> [Records supplied]:
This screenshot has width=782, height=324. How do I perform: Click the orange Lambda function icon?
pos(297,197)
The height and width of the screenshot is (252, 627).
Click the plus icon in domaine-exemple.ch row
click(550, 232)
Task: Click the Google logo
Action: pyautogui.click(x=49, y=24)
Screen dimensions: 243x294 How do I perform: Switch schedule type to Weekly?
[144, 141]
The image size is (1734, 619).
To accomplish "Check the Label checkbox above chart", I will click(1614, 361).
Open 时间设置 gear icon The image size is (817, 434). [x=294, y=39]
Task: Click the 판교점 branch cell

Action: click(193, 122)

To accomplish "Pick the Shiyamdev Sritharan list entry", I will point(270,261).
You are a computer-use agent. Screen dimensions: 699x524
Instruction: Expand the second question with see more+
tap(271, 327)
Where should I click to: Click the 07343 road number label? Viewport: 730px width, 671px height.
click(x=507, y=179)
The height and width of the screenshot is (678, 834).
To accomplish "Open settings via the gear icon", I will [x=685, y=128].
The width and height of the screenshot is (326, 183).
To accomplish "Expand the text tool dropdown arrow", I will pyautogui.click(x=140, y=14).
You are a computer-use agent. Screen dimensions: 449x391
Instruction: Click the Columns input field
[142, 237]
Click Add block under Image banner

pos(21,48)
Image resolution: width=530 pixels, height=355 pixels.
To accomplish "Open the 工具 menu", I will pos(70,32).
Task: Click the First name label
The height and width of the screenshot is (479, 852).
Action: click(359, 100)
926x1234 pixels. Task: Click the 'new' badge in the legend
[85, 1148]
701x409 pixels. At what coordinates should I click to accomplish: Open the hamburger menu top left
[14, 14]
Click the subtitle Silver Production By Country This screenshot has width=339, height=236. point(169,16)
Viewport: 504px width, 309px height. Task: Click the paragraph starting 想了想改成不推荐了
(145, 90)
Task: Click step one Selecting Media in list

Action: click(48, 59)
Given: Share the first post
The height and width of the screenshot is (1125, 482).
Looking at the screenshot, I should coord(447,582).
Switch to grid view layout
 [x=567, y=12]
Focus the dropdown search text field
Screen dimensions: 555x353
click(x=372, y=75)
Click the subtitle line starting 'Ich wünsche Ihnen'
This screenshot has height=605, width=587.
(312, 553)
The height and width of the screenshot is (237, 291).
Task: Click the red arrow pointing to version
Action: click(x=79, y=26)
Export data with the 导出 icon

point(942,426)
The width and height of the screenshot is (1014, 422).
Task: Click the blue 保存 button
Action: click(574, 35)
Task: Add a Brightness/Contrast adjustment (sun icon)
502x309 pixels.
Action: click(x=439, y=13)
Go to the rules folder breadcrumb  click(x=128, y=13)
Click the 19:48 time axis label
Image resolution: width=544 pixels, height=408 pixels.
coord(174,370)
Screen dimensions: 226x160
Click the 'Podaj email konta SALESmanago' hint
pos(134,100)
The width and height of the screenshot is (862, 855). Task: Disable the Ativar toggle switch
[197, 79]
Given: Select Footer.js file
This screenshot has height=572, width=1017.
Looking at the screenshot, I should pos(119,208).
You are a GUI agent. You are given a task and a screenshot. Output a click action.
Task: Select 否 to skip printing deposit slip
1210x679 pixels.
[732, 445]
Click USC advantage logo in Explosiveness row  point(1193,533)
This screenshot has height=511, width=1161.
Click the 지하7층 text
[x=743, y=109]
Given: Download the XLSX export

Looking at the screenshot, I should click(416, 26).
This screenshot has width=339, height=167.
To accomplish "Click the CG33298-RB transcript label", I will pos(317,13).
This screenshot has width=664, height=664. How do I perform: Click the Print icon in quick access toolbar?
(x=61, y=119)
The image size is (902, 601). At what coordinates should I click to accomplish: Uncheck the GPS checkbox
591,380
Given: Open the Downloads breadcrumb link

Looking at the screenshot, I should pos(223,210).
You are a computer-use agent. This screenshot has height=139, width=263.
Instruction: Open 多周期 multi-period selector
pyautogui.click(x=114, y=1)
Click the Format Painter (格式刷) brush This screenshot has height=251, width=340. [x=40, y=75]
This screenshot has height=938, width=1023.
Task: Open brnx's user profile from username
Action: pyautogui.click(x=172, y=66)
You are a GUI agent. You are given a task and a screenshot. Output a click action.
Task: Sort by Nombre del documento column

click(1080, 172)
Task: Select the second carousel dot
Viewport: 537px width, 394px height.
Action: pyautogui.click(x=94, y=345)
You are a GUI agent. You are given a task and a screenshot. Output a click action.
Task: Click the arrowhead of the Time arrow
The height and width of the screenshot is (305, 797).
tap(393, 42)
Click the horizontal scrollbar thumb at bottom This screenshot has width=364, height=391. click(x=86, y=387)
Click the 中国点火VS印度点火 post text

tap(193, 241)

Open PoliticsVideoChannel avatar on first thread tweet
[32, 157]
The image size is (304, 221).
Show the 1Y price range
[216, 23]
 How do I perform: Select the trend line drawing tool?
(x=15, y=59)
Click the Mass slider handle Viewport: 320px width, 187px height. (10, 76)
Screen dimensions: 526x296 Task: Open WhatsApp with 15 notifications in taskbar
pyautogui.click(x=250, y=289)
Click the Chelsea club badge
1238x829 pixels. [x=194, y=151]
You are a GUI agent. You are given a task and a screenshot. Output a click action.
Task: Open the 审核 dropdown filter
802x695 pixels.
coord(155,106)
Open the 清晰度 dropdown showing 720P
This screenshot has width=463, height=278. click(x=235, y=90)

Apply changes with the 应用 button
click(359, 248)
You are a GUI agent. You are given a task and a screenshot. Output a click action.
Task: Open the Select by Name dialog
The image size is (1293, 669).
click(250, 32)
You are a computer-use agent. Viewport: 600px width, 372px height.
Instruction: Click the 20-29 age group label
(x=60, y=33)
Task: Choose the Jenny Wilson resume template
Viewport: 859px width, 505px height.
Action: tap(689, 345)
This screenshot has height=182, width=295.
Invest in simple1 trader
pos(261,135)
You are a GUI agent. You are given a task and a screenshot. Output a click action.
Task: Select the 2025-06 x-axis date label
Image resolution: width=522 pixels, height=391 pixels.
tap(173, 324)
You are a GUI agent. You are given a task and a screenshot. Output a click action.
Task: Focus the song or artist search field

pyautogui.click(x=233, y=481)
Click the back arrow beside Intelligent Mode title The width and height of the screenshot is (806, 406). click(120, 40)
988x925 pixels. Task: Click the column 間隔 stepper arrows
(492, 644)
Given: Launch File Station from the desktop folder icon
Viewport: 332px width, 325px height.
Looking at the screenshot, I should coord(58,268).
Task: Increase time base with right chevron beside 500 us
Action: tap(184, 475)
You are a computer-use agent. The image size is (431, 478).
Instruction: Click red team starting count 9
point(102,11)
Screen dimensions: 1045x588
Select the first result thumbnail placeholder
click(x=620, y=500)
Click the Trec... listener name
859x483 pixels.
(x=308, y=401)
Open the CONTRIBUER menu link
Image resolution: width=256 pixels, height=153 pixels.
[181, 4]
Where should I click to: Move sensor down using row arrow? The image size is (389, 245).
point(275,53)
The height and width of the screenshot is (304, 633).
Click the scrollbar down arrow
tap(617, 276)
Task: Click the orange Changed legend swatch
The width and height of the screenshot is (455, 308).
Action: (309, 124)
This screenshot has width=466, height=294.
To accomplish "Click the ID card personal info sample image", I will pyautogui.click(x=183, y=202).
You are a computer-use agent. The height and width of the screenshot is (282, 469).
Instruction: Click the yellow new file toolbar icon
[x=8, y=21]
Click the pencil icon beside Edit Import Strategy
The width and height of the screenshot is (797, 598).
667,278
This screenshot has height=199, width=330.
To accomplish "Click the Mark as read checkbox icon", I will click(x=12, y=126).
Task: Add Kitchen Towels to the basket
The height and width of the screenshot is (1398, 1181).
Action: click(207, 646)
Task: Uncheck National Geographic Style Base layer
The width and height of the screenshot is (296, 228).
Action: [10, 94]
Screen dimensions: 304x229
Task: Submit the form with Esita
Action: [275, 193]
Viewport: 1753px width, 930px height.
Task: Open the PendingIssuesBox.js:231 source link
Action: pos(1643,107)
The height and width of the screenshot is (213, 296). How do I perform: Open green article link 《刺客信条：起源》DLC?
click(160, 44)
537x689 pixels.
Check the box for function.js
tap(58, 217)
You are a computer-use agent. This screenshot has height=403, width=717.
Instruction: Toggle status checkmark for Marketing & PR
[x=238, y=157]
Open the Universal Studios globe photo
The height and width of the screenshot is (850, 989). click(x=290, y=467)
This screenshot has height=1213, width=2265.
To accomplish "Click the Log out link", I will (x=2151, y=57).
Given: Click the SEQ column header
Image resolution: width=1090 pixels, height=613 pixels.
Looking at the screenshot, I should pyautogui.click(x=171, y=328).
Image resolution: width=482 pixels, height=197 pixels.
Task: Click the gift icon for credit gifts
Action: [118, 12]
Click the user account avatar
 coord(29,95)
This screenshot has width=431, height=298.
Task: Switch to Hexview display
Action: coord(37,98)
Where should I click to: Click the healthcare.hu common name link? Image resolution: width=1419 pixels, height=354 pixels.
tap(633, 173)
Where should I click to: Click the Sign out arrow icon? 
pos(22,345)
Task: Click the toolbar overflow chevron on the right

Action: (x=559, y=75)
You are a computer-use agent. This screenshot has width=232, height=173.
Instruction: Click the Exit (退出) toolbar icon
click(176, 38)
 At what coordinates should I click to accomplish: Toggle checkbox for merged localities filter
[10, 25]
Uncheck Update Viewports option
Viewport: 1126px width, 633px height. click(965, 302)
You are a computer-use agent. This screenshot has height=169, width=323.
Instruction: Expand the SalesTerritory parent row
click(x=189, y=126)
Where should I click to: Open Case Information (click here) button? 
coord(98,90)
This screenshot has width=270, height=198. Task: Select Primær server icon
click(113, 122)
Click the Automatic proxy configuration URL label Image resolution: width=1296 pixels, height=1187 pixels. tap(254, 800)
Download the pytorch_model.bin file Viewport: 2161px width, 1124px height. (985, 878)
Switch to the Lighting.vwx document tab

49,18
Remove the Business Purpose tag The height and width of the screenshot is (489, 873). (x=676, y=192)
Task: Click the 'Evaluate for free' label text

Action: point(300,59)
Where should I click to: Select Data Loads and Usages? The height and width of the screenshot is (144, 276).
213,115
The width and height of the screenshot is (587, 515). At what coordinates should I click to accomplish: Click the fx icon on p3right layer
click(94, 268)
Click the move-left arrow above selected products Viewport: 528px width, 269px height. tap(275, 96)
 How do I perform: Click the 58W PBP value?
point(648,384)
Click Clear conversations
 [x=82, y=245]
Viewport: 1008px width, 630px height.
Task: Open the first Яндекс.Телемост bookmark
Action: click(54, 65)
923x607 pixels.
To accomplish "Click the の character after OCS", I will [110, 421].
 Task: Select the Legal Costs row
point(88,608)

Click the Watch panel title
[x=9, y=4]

> [The problem]: Look above for the line holding "Download the pytorch_model.bin". Print it and every line after it, exactly, through the line holding "Click the move-left".

> [Answer for this exercise]:
Download the pytorch_model.bin file Viewport: 2161px width, 1124px height. (985, 878)
Switch to the Lighting.vwx document tab

49,18
Remove the Business Purpose tag The height and width of the screenshot is (489, 873). (x=676, y=192)
Task: Click the 'Evaluate for free' label text

Action: point(300,59)
Where should I click to: Select Data Loads and Usages? The height and width of the screenshot is (144, 276).
213,115
The width and height of the screenshot is (587, 515). At what coordinates should I click to accomplish: Click the fx icon on p3right layer
click(94, 268)
Click the move-left arrow above selected products Viewport: 528px width, 269px height. tap(275, 96)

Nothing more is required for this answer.